Leave for personal reasons: The employee is entitled to paid leave due to an important and urgent family matter, for one working day per year. The employee is entitled to use unpaid leave to provide personal care to a close family member, for five working days per year.

Salary add-ons: Employees working on Sundays are entitled to a salary increase of 50% for the work performed on such days.

Work through digital working platforms: Provisions on work through digital working platforms will enter into force on 1 January 2024. Work performed through digital working platforms will be extensively regulated, including, inter alia: (i) mandatory content of the employment agreement, (ii) use of automated management systems, (iii) processing of employees’ personal data, and (iv) protection of independent contractors performing work. Digital working platforms and aggregators will need to register with the relevant register maintained by the competent ministry.

Digital working platforms will be liable as joint and several debtors for the payment of salaries to the employees of the aggregators working through the digital working platform, but can be released from such liability if they undertake certain statutorily defined actions (e.g. request monthly delivery of pay slips, confirmation on no outstanding tax debts, etc.).

Certain ESG-relevant novelties

Some of the new provisions of the Labour Act are relevant in the wider ESG (or more precisely “S”) context.

Dignity protection: The procedure of appointment of the officer for protection of the employee’s dignity has been amended, to the effect that now employers with more than 75 employees have to appoint at least two dignity protection officers of different sex, who will receive and investigate dignity protection claims. Dignity protection officers do not have to be employed with the employer.

Equal pay: In order to exercise the right to equal pay for female and male employees, the employer should provide the employee with information on the criteria for the calculation of the salary of the employee who performs the same or similar work tasks, if such an employee exists. However, there is no monetary fine for non-compliance with such obligation.

New rules to end employment

Notice period: The notice period does not run if the employee is on sick leave. However, if the termination notice was handed over to the employee before the commencement of sick leave and the employee was placed on garden leave, the notice period will run during the sick leave period.

Delivery: Employer’s decisions (other than the termination notice) may be delivered to employees electronically, provided that the employer retains proof of delivery and such documents are (i) available to employees, (ii) printable, and (iii) storable.

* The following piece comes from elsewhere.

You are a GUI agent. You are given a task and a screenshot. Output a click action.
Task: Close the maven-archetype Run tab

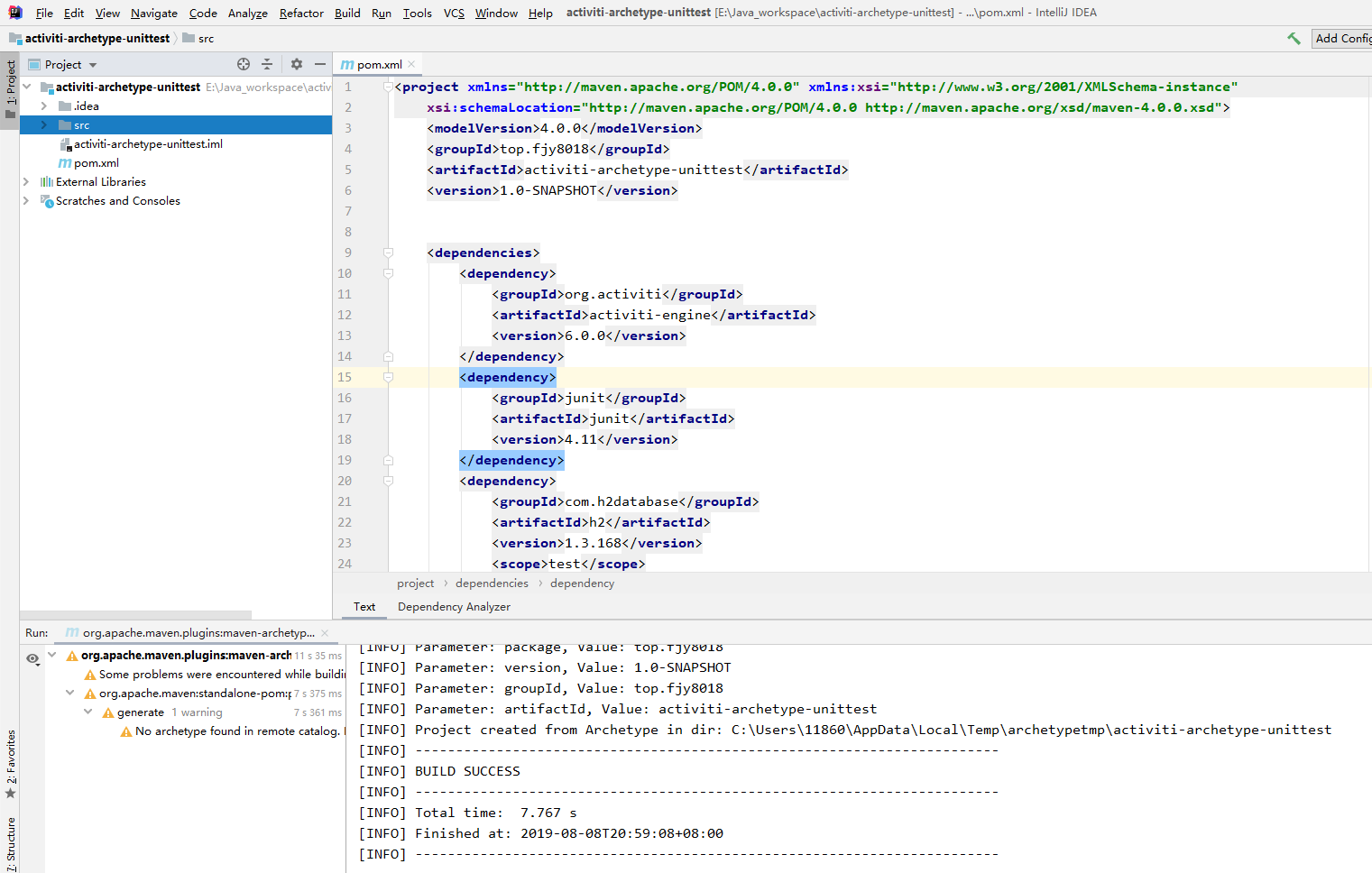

2. Introduction of the Act on Elimination of Unregistered Work

Focus on elimination of unregistered work: The following main regulations have been introduced:

  • Unregistered work generally comprises the following situations: (i) non-registration of the employee with mandatory social insurances, (ii) performance of work without a written employment agreement, (iii) hidden employment relationship, (iv) non-compliance with regulations on the employment of foreigners, (v) non-payment of salary add-ons and (vi) non-payment of public contributions.
  • The competent ministry will maintain publicly-available registers of compliant and non-compliant employers.
    Companies active in certain sectors will have to register working hours of their employees through an electronic work record system which will be maintained by the competent ministry – implementation details are still pending.
  • If a company engages a subcontractor for performance of certain services, then the company will be jointly and severally liable for the payment of salaries to the subcontractors’ employees. The company may be released from such liability if it undertakes certain statutorily defined actions (e.g. requesting monthly delivery of pay slips, employee data, etc.).
  • In summary – the new statutory provisions mean that companies should (i) immediately closely examine their existing practices and contractual relationships with their subcontractors and (ii) monitor the implementation of bylaws regarding the work record system to ensure compliance.